Read more about cloud storage
- OpenStack and its Swift and Cinder object and block storage lead the way, but are not the only options for building open-source cloud platforms.
- OpenStack is a rising star in private cloud infrastructures. But what about OpenStack storage? We run the rule over OpenStack Cinder and Swift.
Some major storage suppliers now offer appliances that provide object-based access alongside block and file, but most of the options available are software-based storage designed to run atop commodity storage hardware. These include notable open-source software projects such as Ceph, Lustre and OpenStack Swift.
There are arguments for and against each approach, depending on your needs and circumstances, your applications and workloads, and of course your users and your technical skills.
One thing to be aware of when planning for object storage is that the cloud and traditional storage management take rather different approaches to defining service levels and service level agreements (SLAs). For storage, it has mainly been about access time and throughput but, from the cloud perspective, what matters more is response time, accessibility and ease of use. A simple example of the latter might be a dating website that stores thumbnail photos on fast solid-state storage, and with high-res images on cheaper, slower 7,200rpm disk.
Keeping it in-house
Security will be the big driver for many users. In Europe there are more stringent data privacy regulations than in the US (except perhaps in niche areas such as healthcare). And with the Safe Harbour provisions now ruled inadequate, many will want to keep their objects in-house. Another option is a national or EU-based cloud storage provider, of which there are several.
IT needs a good understanding of the workflow to implement a private object storage cloud. That means understanding the characteristics of the storage underneath and the needs of the users, most notably how quickly they need to access objects.
Applications with very fast access time requirements – such as video editing or transaction processing – are not well suited to the cloud. The same is true for those that shift large amounts of data. If you want to move terabytes a day, you must keep it in-house or pay a lot for a dedicated line to your provider.
Talking of capacity, the cloud was once seen as the go-to place for bulk storage, but now you can fit a petabyte in a single rack, so building a high-capacity private object store in-house is much more feasible than it once was.
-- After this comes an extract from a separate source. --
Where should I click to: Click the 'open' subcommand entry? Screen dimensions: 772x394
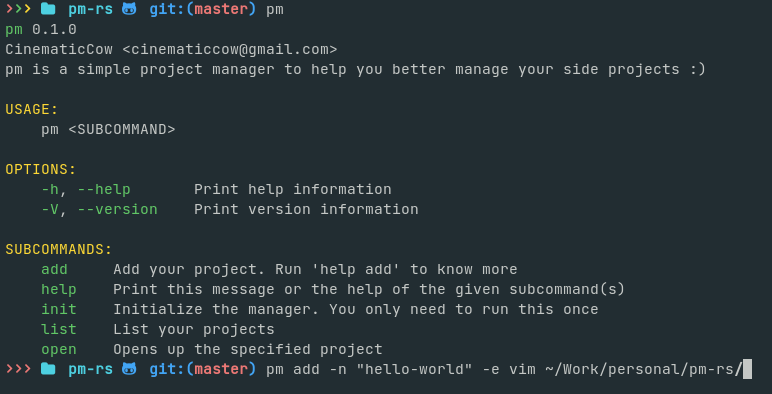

Another consideration is whether you can use heterogeneous physical storage. Some object storage software supports this, allowing you to grow at any rate, but with other storage products (and the cloud) you will be limited to whatever the supplier offers you.
Going to the cloud
A big part of why people move to the cloud is capital expenditure versus operating expenditure. To build your own object storage cloud requires investment in hardware and capacity planning. Cloud providers do this for you.
Another factor is that some organisations struggle to find datacentre space and power. The latter can be mitigated by using Maid to power-down inactive disks, or other low-power, deep-storage technologies such as Spectra Logic's S3-compatible Black Pearl tape library controller, but the former can only be fixed with more physical space.
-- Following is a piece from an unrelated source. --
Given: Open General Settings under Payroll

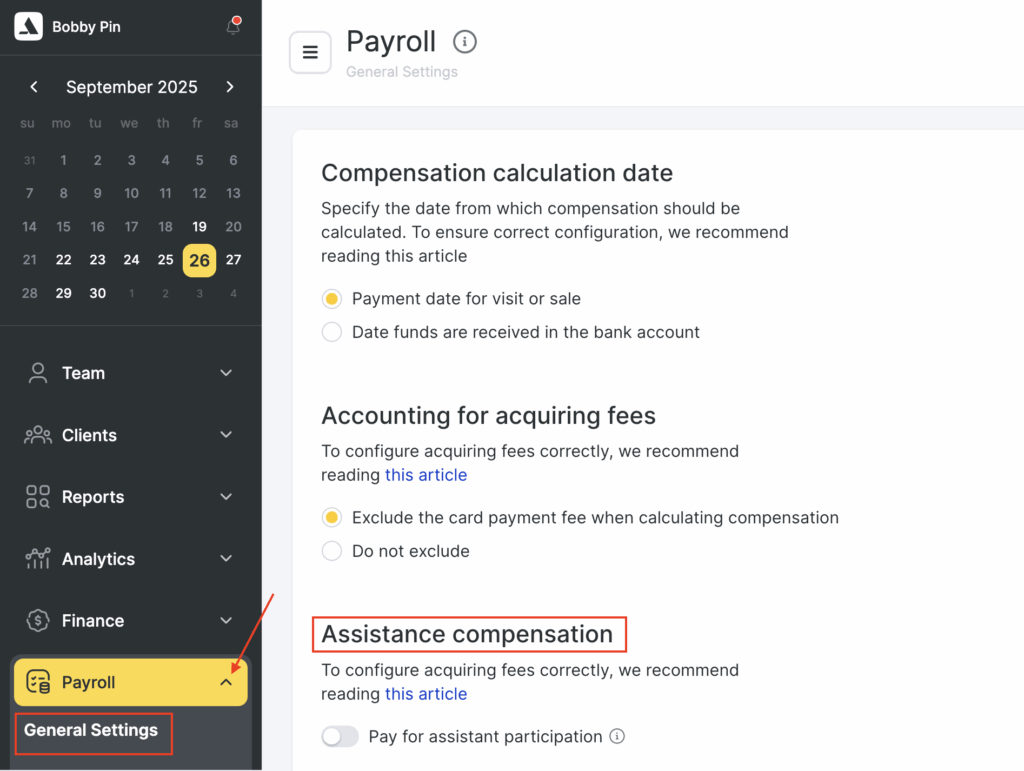Looking at the screenshot, I should [91, 730].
Downsides to using the cloud include the difficulty of getting your data back, either because you no longer have the capacity to store the data on-site or simply because of the bandwidth needed. In some cases, such as bare-metal restores from cloud backup, it is faster to resort to bikernet, where your provider puts the data on a removable drive and gives it to a motorcycle courier.
Contrarily, if you are going to need cloud processing power to do your big data analysis, then it might make sense to have the data in the cloud too, even though getting it back will be a pain.
A third option is a hybrid approach, where you keep active or private data in-house for fast access and security, but move inactive data to cheaper cloud storage. Some object solutions, such as Caringo Swarm, can also allow you to burst from private storage to public when more capacity is needed.